---------- DOCUMENT EXCERPT ----------

The Ontario Liberal government’s proposed auto insurance changes are being met with “shock” and “disappointment” from Ottawa personal injury lawyer Najma Rashid, who says if the slash in benefits moves forward, seriously injured individuals will suffer greatly.
In its spring budget, the provincial government proposed combining services related to catastrophic injuries, like attendant care and rehabilitation, to a single benefit with a limit of $1 million, down from today’s combined $2-million limit, reports the CBC.
Non-Catastrophic auto insurance benefits are also targeted by the changes, says the CBC article, noting the government is looking to combine medical and rehabilitation benefits with attendant care services as a single benefit set at $65,000. Separately, the benefits used to total more than $80,000. For non-catastrophically injured individuals, the time to claim those benefits would also be cut in half — five years instead of the current 10, the report continues.
The changes are part of an effort by the Liberals to reduce the costs of auto insurance, reports the CBC.
Rashid, a partner with Howard Yegendorf & Associates LLP, is encouraging concerned citizens to contact their local MPPs to speak out against the proposed changes.
“The benefits available to motor vehicle accident victims are being further slashed and the benefits available for catastrophically injured claimants are being cut by 50 per cent,” Rashid tells AdvocateDaily.com.

----------

--- ASSIGNED TASK 1 ---
In the auto insurance text, rewrite the part starting with "In its spring" and going on through "the report continues.", replacing "attendant care" with "personal care".
--- ASSIGNED TASK 2 ---
Based on the auto insurance text, do statements (a), (b), and (c) agree with it? Answer yes or no for each, quoting the words that decide it. (a) The proposed single benefit for catastrophic injuries would have a limit of $1 million. (b) Non-catastrophically injured individuals would get more time to claim benefits. (c) Rashid is a partner with Howard Yegendorf & Associates LLP.
--- ASSIGNED TASK 3 ---
According to the auto insurance text, what is Rashid encouraging concerned citizens to do?

---------- ENTRIES PROVIDED ----------

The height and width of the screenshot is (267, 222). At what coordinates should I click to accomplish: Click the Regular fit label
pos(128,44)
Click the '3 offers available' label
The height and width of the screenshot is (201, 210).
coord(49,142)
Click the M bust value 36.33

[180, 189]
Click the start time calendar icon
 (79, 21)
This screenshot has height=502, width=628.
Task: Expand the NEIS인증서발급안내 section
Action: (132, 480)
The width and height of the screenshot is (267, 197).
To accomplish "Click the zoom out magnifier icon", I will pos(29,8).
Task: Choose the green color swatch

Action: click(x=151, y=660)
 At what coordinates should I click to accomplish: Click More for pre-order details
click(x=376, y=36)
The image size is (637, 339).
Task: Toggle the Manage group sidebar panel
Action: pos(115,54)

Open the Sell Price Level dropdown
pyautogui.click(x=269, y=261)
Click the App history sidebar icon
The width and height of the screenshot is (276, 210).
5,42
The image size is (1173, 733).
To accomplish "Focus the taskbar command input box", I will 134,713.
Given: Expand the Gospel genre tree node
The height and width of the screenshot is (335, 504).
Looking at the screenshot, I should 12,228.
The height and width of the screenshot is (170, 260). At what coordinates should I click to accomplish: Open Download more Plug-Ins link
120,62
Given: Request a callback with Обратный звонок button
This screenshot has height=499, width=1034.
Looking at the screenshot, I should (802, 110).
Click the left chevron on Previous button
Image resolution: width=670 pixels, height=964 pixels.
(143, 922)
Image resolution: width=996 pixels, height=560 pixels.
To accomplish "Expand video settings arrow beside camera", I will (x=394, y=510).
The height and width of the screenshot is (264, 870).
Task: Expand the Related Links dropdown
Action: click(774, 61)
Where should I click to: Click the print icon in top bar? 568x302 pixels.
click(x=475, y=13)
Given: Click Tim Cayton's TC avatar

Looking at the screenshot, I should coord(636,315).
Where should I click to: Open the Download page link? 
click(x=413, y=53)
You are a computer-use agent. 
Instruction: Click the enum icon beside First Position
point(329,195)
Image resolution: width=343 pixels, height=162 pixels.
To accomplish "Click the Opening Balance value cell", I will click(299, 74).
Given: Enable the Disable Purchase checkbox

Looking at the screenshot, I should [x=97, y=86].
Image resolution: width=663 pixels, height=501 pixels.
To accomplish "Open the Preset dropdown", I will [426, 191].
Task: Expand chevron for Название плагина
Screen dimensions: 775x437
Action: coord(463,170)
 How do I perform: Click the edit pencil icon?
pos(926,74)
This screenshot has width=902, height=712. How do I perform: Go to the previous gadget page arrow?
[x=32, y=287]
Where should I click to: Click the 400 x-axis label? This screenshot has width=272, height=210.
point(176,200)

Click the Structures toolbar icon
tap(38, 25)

----------

--- WRITTEN SOLUTION 1 ---
In its spring budget, the provincial government proposed combining services related to catastrophic injuries, like personal care and rehabilitation, to a single benefit with a limit of $1 million, down from today’s combined $2-million limit, reports the CBC.
Non-Catastrophic auto insurance benefits are also targeted by the changes, says the CBC article, noting the government is looking to combine medical and rehabilitation benefits with personal care services as a single benefit set at $65,000. Separately, the benefits used to total more than $80,000. For non-catastrophically injured individuals, the time to claim those benefits would also be cut in half — five years instead of the current 10, the report continues.

--- WRITTEN SOLUTION 2 ---
(a) Yes: "to a single benefit with a limit of $1 million"
(b) No: "five years instead of the current 10"
(c) Yes: "Rashid, a partner with Howard Yegendorf & Associates LLP"

--- WRITTEN SOLUTION 3 ---
Contact their local MPPs to speak out against the proposed changes.